So the first of my school friends have taken the plunge – there is no going back, for any of us – into the world of married life.
I’ve been to two weddings before – but they were both for the same uncle so I don’t think that counts.
It certainly felt different, the fact it was one of my generation and I was honoured to be asked to play a
bakey part in it.
I don’t know if I went over the top.
But I did bake a bit of a mountain – roughly 170 chocolate brownies, jammie dodgers and chocolate-dipped gingerbread.

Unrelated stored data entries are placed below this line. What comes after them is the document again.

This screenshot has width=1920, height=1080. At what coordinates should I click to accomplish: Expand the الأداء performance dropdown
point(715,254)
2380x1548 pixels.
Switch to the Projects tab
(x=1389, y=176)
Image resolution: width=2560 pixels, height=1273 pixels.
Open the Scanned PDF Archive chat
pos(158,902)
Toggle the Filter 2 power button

Now I have blogged about the brownies before and even featured my fair share of gingerbread – leaving.. *drum roll please*
Jammie Dodgers – saying it in XFactor man’s voice works well I think.
It started with pinterest and finding this recipe which, for the most part, I stuck to.
(During my practise make I pimped them with my mum’s homemade Elderflower & Gooseberry Curd)
For the big day I think I quadrupled the quantities but this makes a nice bunch for everyday..
150g caster sugar
1 medium egg yolk
½ tsp vanilla extract
300g plain flour
6 tbsp jam
Cream together the butter and sugar in a large bowl.
Beat in the egg yolk and vanilla.
Add the flour and mix in well – using your hands is always best.
Knead gently on a lightly floured surface, then divide into two pieces, form into a roll and wrap in cling film.
Set the oven to 180°C/350°F/Gas Mark 4.
On a lightly floured surface, roll out each piece of dough to just a bit less than 5mm thick – it sounds a bit captain obvious to say it but keep count of how many bottoms you have (without a hole cut for jam) and how many tops (with hole) I lost count and sadly had to eat a lot of the bottoms…
Put on the baking sheets in batches and bake for 10-12 mins until pale golden.
Take off the tray and cool on a wire rack, sandwich with the jam and keep in an airtight tin.